We demonstrate the efficacy of power-law models in the analysis of tree branch growth. The models can be interpreted as allometric equations, which incorporate multiple driving variables in a single scaling relationship to predict the amount of growth within a branch. We first used model selection criteria to identify the variables that most influenced (1) the length of individual elongating annual shoots and (2) the total length of all elongating annual shoots in the individual branches of silver birch (Betula pendula Roth). We then applied the two resulting power-law equations as dynamic models to predict the trajectories of crown profile development and accumulation of branch biomass during tree growth, using total branch length as a proxy for biomass. In spite of the wide size range and geographical distribution of the study trees, the models successfully reproduced the dynamic characteristics of crown development and branch biomass accumulation. Applying the model to predict long-term growth of a single branch that was initiated at the crown top generated a realistic crown profile and produced a final basal branch size that was well within the range of field observations. The models also predicted a set of more subtle and non-trivial features of crown formation, including the increased rate of growth towards the tree apex, decrease in growth towards the lowest branches, the effect of branching order on the amount of elongation, and the higher vigour of thick branches when the effect of branch height was controlled.
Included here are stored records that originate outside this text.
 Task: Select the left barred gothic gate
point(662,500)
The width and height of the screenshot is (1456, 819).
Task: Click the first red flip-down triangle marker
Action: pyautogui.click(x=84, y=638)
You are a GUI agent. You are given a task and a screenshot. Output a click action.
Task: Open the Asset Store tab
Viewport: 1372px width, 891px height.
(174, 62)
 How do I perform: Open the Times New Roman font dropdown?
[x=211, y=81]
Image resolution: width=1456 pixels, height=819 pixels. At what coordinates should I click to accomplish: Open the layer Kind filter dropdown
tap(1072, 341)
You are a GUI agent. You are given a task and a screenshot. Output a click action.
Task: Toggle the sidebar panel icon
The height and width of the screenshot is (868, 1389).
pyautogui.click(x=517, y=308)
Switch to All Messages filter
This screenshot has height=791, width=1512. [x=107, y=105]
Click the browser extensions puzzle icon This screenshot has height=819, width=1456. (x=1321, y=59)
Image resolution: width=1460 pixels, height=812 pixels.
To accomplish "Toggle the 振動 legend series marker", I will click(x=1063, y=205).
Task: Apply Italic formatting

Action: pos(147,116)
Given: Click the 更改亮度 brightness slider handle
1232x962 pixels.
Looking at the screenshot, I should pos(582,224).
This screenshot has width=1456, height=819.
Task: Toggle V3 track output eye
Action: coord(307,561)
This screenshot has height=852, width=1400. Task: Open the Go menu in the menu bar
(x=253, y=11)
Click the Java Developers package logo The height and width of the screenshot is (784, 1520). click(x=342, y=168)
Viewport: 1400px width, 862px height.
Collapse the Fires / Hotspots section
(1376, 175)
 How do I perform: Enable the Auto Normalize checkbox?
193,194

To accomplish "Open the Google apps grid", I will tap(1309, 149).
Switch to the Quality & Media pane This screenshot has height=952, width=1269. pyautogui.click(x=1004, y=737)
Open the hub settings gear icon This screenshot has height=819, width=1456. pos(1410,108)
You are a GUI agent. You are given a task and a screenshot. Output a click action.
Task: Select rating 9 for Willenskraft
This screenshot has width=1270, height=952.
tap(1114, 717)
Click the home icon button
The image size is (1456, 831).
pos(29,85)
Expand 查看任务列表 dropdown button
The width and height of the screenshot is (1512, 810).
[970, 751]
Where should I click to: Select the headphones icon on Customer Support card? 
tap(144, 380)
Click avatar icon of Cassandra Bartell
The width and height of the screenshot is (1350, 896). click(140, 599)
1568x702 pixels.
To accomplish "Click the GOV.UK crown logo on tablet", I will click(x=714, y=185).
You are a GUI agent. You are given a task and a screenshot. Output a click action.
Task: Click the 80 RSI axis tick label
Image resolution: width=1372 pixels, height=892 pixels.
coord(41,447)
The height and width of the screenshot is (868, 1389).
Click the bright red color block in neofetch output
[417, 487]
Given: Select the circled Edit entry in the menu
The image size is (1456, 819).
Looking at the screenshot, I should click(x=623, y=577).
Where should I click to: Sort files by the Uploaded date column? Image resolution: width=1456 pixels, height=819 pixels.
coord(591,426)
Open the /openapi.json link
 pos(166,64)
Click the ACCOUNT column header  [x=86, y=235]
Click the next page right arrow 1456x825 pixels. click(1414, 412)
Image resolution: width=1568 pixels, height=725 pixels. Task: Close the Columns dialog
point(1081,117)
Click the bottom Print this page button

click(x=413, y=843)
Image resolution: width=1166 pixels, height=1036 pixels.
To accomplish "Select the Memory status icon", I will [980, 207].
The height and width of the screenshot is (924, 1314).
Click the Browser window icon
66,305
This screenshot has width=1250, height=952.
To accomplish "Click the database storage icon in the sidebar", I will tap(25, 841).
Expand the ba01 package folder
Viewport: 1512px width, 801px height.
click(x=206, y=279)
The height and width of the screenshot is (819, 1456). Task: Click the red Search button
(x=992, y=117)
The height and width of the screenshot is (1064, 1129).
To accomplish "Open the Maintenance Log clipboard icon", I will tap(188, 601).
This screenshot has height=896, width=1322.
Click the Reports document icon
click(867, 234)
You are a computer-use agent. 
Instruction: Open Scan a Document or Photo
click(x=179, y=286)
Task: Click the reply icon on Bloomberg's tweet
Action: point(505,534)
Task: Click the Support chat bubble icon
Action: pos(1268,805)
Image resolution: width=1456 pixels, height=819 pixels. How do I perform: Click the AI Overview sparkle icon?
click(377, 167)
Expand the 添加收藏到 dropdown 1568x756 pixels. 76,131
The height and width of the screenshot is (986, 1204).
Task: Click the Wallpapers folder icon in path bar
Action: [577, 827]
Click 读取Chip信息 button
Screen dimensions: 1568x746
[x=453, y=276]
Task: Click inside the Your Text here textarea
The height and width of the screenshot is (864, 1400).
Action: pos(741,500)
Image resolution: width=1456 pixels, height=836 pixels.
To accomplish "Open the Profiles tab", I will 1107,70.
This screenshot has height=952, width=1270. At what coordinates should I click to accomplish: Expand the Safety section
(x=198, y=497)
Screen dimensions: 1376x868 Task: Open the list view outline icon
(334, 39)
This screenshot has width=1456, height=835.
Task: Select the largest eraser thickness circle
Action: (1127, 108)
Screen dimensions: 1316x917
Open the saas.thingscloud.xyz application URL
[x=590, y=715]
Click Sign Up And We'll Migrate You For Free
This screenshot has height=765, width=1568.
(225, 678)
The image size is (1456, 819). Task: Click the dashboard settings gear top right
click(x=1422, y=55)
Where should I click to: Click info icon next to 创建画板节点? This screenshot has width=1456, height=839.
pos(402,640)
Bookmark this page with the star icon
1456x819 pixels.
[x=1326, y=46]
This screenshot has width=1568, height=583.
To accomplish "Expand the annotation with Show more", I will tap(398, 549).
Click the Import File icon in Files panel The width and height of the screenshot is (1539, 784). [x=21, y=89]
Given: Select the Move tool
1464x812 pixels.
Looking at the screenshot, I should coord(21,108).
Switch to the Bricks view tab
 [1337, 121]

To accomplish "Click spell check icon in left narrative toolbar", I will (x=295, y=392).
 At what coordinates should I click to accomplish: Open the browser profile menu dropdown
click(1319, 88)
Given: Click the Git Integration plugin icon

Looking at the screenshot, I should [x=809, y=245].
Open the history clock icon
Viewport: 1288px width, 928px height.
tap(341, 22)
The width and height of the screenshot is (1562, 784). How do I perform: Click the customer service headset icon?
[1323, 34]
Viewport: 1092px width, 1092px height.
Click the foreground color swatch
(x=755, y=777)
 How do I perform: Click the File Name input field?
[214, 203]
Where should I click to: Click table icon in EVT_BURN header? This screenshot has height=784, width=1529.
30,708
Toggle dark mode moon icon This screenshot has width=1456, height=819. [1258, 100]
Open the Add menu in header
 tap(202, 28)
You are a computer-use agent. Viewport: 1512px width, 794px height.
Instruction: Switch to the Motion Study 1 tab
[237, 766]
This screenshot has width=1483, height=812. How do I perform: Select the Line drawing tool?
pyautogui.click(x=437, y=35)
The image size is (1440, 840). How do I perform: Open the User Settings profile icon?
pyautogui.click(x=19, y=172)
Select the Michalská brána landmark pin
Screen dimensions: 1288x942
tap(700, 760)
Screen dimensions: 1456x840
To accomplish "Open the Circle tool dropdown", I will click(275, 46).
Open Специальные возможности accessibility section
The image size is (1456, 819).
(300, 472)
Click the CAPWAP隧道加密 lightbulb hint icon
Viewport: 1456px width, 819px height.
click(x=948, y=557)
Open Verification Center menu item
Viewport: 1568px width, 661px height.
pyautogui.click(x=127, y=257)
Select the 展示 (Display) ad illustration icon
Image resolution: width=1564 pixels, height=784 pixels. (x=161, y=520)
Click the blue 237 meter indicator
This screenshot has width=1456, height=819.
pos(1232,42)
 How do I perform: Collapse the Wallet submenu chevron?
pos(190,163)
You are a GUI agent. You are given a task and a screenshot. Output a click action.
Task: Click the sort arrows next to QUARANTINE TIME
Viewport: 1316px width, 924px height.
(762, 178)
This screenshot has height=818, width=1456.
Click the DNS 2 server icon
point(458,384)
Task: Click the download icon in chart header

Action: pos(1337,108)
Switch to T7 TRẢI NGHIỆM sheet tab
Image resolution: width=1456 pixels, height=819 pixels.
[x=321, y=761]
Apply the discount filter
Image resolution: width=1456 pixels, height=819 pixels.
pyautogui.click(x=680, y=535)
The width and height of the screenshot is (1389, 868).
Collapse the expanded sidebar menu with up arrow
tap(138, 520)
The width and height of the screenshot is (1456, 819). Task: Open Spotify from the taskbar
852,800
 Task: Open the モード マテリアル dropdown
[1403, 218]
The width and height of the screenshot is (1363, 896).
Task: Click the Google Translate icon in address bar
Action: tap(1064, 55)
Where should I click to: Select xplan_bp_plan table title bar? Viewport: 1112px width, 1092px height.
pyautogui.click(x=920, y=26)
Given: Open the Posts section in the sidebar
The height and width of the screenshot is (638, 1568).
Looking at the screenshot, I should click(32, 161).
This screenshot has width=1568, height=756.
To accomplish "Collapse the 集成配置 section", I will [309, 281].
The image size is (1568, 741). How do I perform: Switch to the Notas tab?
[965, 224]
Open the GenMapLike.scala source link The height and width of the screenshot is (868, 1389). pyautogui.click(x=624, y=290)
In contrast, a simple allometric model of the form Y = aXb was incapable of capturing all the variability in growth of individual branches and of predicting the features of crown shape and branch size that are associated with the slowing-down of growth towards the crown base. We conclude that power-law models where the parameter a is refined to include spatial information on branch features shows good potential for identifying and incorporating actual crown construction processes in dynamic models that utilize the structural features of tree crowns.